(Beginning of Data for analysis)

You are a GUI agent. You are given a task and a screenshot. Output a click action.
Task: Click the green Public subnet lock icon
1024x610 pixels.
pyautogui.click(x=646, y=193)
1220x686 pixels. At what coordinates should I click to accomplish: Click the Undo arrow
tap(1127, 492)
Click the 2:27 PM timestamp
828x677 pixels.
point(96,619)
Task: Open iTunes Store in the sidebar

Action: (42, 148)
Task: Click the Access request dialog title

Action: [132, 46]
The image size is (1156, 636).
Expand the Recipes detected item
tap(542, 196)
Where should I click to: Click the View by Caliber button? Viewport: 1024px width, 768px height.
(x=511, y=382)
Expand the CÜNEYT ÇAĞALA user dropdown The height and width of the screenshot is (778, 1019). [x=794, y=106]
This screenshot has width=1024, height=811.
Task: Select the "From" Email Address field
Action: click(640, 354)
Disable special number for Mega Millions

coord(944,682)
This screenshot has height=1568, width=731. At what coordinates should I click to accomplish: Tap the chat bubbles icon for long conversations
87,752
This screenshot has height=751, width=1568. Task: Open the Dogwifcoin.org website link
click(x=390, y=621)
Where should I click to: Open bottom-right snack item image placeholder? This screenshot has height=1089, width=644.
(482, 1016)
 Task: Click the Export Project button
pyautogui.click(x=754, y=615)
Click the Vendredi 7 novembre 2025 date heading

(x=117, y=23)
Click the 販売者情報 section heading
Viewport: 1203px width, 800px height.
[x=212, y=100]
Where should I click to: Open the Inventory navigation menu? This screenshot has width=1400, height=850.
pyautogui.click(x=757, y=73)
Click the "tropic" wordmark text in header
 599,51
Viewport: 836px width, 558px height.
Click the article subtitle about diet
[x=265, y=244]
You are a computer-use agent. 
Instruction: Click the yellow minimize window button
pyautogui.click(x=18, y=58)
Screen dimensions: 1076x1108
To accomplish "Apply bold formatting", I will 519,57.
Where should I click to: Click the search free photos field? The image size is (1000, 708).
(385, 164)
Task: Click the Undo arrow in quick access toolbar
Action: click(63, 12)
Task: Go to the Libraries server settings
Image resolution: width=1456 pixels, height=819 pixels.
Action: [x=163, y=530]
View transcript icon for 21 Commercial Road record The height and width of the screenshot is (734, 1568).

(End of Data for analysis)

◆ Exercise prompt
In the records above, find every line that contains the word "agent" and copy it.

◆ Task answer
You are a GUI agent. You are given a task and a screenshot. Output a click action.
You are a computer-use agent. 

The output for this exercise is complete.